# RECORDS SUPPLIED:
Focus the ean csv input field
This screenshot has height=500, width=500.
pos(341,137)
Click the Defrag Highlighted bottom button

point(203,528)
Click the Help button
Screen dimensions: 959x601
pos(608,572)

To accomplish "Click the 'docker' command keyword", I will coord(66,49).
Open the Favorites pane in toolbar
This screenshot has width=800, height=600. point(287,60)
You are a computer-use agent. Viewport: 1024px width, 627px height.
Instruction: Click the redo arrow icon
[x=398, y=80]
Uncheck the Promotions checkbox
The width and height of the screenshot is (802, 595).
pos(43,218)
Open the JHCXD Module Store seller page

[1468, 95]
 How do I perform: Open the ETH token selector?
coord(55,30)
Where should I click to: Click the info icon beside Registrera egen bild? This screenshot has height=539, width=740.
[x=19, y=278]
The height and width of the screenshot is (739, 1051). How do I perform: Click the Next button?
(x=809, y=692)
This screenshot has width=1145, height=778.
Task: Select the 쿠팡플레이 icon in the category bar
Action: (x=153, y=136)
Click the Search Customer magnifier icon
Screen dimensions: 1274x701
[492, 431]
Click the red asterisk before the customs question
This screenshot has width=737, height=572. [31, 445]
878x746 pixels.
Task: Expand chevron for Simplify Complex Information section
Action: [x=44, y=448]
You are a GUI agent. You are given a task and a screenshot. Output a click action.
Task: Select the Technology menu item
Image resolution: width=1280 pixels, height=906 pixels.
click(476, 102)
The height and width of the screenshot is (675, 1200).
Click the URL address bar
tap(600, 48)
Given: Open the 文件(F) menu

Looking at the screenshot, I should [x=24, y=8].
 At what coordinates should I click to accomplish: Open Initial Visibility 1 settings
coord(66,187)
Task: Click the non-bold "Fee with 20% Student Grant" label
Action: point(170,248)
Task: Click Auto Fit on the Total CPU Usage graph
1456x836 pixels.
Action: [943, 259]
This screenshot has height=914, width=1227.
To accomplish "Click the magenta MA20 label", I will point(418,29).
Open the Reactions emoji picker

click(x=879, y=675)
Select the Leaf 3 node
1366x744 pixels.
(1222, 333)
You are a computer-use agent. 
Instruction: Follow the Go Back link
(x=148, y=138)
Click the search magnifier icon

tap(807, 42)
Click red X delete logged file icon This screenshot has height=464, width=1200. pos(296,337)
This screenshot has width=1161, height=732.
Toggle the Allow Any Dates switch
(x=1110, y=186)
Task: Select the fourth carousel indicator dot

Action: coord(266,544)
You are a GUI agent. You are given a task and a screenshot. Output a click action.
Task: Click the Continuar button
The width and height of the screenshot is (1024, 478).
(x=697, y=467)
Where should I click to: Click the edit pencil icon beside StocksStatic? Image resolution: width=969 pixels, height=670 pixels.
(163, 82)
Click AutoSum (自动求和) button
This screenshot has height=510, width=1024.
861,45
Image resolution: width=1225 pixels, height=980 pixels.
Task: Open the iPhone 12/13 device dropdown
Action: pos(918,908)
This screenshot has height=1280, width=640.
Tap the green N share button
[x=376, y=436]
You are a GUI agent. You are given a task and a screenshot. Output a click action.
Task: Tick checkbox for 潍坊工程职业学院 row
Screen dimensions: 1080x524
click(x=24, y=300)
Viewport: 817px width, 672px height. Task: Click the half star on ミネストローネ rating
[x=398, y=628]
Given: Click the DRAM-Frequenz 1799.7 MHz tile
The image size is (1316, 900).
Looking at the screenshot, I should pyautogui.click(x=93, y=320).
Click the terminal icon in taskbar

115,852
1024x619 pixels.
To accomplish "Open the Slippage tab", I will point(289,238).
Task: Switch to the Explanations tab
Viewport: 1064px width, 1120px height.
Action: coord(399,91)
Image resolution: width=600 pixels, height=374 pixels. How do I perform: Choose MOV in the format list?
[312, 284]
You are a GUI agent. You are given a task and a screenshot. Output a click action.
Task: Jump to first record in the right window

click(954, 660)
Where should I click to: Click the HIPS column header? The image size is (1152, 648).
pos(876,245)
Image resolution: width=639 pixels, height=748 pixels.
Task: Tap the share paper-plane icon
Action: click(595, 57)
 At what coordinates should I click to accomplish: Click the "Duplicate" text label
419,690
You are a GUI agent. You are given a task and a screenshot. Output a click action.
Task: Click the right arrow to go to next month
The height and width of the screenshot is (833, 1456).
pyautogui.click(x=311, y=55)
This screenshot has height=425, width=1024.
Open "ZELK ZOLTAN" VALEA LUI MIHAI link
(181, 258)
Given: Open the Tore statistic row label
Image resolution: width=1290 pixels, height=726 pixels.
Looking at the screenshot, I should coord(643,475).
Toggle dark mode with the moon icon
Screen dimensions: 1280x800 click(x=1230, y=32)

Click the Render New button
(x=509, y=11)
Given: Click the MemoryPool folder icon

# YOUR GOAL:
Output every entry shown above, exactly.

# EXERCISE SOLUTION:
Focus the ean csv input field
This screenshot has height=500, width=500.
pos(341,137)
Click the Defrag Highlighted bottom button

point(203,528)
Click the Help button
Screen dimensions: 959x601
pos(608,572)

To accomplish "Click the 'docker' command keyword", I will coord(66,49).
Open the Favorites pane in toolbar
This screenshot has width=800, height=600. point(287,60)
You are a computer-use agent. Viewport: 1024px width, 627px height.
Instruction: Click the redo arrow icon
[x=398, y=80]
Uncheck the Promotions checkbox
The width and height of the screenshot is (802, 595).
pos(43,218)
Open the JHCXD Module Store seller page

[1468, 95]
 How do I perform: Open the ETH token selector?
coord(55,30)
Where should I click to: Click the info icon beside Registrera egen bild? This screenshot has height=539, width=740.
[x=19, y=278]
The height and width of the screenshot is (739, 1051). How do I perform: Click the Next button?
(x=809, y=692)
This screenshot has width=1145, height=778.
Task: Select the 쿠팡플레이 icon in the category bar
Action: (x=153, y=136)
Click the Search Customer magnifier icon
Screen dimensions: 1274x701
[492, 431]
Click the red asterisk before the customs question
This screenshot has width=737, height=572. [31, 445]
878x746 pixels.
Task: Expand chevron for Simplify Complex Information section
Action: [x=44, y=448]
You are a GUI agent. You are given a task and a screenshot. Output a click action.
Task: Select the Technology menu item
Image resolution: width=1280 pixels, height=906 pixels.
click(476, 102)
The height and width of the screenshot is (675, 1200).
Click the URL address bar
tap(600, 48)
Given: Open the 文件(F) menu

Looking at the screenshot, I should [x=24, y=8].
 At what coordinates should I click to accomplish: Open Initial Visibility 1 settings
coord(66,187)
Task: Click the non-bold "Fee with 20% Student Grant" label
Action: point(170,248)
Task: Click Auto Fit on the Total CPU Usage graph
1456x836 pixels.
Action: [943, 259]
This screenshot has height=914, width=1227.
To accomplish "Click the magenta MA20 label", I will point(418,29).
Open the Reactions emoji picker

click(x=879, y=675)
Select the Leaf 3 node
1366x744 pixels.
(1222, 333)
You are a computer-use agent. 
Instruction: Follow the Go Back link
(x=148, y=138)
Click the search magnifier icon

tap(807, 42)
Click red X delete logged file icon This screenshot has height=464, width=1200. pos(296,337)
This screenshot has width=1161, height=732.
Toggle the Allow Any Dates switch
(x=1110, y=186)
Task: Select the fourth carousel indicator dot

Action: coord(266,544)
You are a GUI agent. You are given a task and a screenshot. Output a click action.
Task: Click the Continuar button
The width and height of the screenshot is (1024, 478).
(x=697, y=467)
Where should I click to: Click the edit pencil icon beside StocksStatic? Image resolution: width=969 pixels, height=670 pixels.
(163, 82)
Click AutoSum (自动求和) button
This screenshot has height=510, width=1024.
861,45
Image resolution: width=1225 pixels, height=980 pixels.
Task: Open the iPhone 12/13 device dropdown
Action: pos(918,908)
This screenshot has height=1280, width=640.
Tap the green N share button
[x=376, y=436]
You are a GUI agent. You are given a task and a screenshot. Output a click action.
Task: Tick checkbox for 潍坊工程职业学院 row
Screen dimensions: 1080x524
click(x=24, y=300)
Viewport: 817px width, 672px height. Task: Click the half star on ミネストローネ rating
[x=398, y=628]
Given: Click the DRAM-Frequenz 1799.7 MHz tile
The image size is (1316, 900).
Looking at the screenshot, I should pyautogui.click(x=93, y=320).
Click the terminal icon in taskbar

115,852
1024x619 pixels.
To accomplish "Open the Slippage tab", I will point(289,238).
Task: Switch to the Explanations tab
Viewport: 1064px width, 1120px height.
Action: coord(399,91)
Image resolution: width=600 pixels, height=374 pixels. How do I perform: Choose MOV in the format list?
[312, 284]
You are a GUI agent. You are given a task and a screenshot. Output a click action.
Task: Jump to first record in the right window

click(954, 660)
Where should I click to: Click the HIPS column header? The image size is (1152, 648).
pos(876,245)
Image resolution: width=639 pixels, height=748 pixels.
Task: Tap the share paper-plane icon
Action: click(595, 57)
 At what coordinates should I click to accomplish: Click the "Duplicate" text label
419,690
You are a GUI agent. You are given a task and a screenshot. Output a click action.
Task: Click the right arrow to go to next month
The height and width of the screenshot is (833, 1456).
pyautogui.click(x=311, y=55)
This screenshot has height=425, width=1024.
Open "ZELK ZOLTAN" VALEA LUI MIHAI link
(181, 258)
Given: Open the Tore statistic row label
Image resolution: width=1290 pixels, height=726 pixels.
Looking at the screenshot, I should coord(643,475).
Toggle dark mode with the moon icon
Screen dimensions: 1280x800 click(x=1230, y=32)

Click the Render New button
(x=509, y=11)
Given: Click the MemoryPool folder icon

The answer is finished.